══ Supplied passage
The Russian government has also announced the provision of RUB 95 bln from the federal budget until 2021 to finance the FEFD’s social infrastructure. This, however, amounts to less than 4% of the aggregate expenses of the Far Eastern regions planned for 2019–2021, and will hardly be sufficient in view of the needs of the FEFD.

Own revenues are insufficient

Although subsidies require a low co-financing percentage, they still lead to a growth in regional budget expenditures, but the ability to increase expenditures using internal resources is determined by the state of the budgets. The subjects of the FEFD have legislated a significant (around RUB 131 bln, or 15%) increase in expenses for 2019 compared to 2018, which takes into account the allocation of additional funds for infrastructure projects that require investment: road construction (+RUB 26 bln or +43%), education (+RUB 21 bln or +12%), social programs (+RUB 16 bln or +8%), and healthcare (+RUB 12 bln or +17%).
════
§ To-do list:
1. In the passage on Far Eastern budgets, change "social infrastructure" to "public infrastructure" and write out the stretch from "The Russian government" through "of the FEFD." again.
2. Answer these questions from the passage on Far Eastern budgets:
(a) How much federal money has the Russian government announced for the FEFD's social infrastructure until 2021?
(b) By how much did road construction expenses rise for 2019?
(c) How large was the increase in healthcare expenses?
3. Resume the passage on Far Eastern regional budgets, starting right after its last sentence.
══ Data shown
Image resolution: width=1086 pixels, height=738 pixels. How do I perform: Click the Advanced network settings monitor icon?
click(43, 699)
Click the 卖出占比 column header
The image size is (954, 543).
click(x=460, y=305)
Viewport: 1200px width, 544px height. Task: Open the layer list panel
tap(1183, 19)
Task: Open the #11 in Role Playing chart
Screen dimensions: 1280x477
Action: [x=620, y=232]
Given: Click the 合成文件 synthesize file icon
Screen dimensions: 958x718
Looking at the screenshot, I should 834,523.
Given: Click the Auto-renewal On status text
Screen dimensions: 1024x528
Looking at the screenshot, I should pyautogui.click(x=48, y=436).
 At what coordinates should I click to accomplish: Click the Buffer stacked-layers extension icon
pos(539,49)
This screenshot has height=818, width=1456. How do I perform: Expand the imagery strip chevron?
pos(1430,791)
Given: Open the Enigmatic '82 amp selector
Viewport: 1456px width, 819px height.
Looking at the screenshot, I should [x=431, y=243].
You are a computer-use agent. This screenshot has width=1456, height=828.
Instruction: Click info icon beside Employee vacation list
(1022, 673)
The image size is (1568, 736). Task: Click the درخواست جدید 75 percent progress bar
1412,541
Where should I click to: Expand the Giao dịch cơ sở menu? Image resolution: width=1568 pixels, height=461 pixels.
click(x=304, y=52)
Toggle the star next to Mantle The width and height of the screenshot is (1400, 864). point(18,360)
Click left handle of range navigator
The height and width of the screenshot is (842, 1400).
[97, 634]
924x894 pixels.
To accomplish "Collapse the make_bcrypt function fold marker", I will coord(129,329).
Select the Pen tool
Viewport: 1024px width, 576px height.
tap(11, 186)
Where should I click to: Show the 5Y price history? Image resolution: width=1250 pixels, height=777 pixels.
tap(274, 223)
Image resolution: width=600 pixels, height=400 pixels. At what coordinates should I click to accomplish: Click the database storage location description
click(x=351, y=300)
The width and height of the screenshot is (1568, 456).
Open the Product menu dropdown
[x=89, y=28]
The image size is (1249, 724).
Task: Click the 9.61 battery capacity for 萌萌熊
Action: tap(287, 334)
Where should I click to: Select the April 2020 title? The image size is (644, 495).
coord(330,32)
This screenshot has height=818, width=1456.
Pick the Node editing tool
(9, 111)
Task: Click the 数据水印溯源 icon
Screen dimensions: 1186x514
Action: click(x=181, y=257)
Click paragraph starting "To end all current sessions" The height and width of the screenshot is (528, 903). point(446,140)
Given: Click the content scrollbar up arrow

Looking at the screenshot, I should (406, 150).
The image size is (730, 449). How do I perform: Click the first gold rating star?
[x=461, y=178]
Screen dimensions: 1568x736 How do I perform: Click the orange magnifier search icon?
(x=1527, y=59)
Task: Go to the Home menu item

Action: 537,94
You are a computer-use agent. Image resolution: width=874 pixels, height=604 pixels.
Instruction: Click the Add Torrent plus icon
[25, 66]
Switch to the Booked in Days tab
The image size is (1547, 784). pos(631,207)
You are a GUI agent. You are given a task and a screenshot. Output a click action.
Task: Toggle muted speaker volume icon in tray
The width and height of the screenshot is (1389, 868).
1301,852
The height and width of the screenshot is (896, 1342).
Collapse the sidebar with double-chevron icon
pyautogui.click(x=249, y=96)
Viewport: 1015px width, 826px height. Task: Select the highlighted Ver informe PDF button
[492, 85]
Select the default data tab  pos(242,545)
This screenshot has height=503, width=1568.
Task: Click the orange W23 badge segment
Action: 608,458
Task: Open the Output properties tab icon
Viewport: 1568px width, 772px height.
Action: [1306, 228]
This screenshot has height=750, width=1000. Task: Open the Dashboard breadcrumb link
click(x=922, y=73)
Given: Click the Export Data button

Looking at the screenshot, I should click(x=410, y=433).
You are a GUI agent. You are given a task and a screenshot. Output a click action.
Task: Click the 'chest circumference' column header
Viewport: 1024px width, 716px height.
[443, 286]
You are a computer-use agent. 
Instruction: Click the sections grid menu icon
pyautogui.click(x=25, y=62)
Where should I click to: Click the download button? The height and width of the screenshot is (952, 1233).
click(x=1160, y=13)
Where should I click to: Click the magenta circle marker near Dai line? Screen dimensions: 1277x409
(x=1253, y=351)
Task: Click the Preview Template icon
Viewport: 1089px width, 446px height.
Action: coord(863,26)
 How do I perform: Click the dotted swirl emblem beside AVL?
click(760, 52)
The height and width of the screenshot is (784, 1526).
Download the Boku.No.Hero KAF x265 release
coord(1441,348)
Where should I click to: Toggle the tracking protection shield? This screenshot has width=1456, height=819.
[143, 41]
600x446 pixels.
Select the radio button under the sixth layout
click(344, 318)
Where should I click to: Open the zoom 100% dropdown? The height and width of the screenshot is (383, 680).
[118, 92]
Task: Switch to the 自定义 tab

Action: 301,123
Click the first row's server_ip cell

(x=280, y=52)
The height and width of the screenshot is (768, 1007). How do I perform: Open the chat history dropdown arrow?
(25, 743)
════
§ Task-by-task results:
1.
The Russian government has also announced the provision of RUB 95 bln from the federal budget until 2021 to finance the FEFD’s public infrastructure. This, however, amounts to less than 4% of the aggregate expenses of the Far Eastern regions planned for 2019–2021, and will hardly be sufficient in view of the needs of the FEFD.

2.
(a) RUB 95 bln.
(b) RUB 26 bln, or 43%.
(c) RUB 12 bln, or 17%.

3.
Figure 5. Budgetary expenses in the FEFD are growing, RUB bln

Source: Federal Treasury, ACRA’s calculations

Tax and non-tax revenues (TNTR, own revenues) grew by 36% in January-April 2019 year-on-year, primarily due to the performance of final profit tax settlements for the previous year in March-April 2019. However, ACRA assumes TNTR will decline by 10% year-on-year in the remaining months of 2019. We expect overall growth of TNTR in the Far Eastern regions to equal around 4% year-on-year, while transfers will increase by 7% in accordance with official budget execution parameters. The budget revenues of Far Eastern Regions will increase by RUB 50 bln in 2019.

Figure 6. TNTR may decline in H2 2019, RUB bln

Source: Federal Treasury, ACRA’s calculations

Financial result of FEFD regions in 2018, RUB bln:

Nevertheless, these revenues cannot cover planned expenses for 2019 and as a result, regions of the FEFD will again finish the year with budget deficits. Despite the fact that 2018 saw the first overall budget surplus in the macroregion (RUB 8.9 bln) in seven years, six regional budgets recorded deficits. Some Far Eastern regions continue to require financing to cover deficits despite the overall positive financial result.

Figure 7. 2019 may end in another deficit for the FEFD, RUB bln

Source: Ministry of Finance of Russia, FEFD regions, ACRA’s calculations

The need to finance current expenses coupled with their low flexibility limits the capacity of local governments to reallocate revenues in favor of co-financing capital expenses. ACRA’s experience, however, indicates that even when faced with insufficient own revenues, regions prefer to maintain capital transfers from the federal budget and utilize reserves or attract debt financing.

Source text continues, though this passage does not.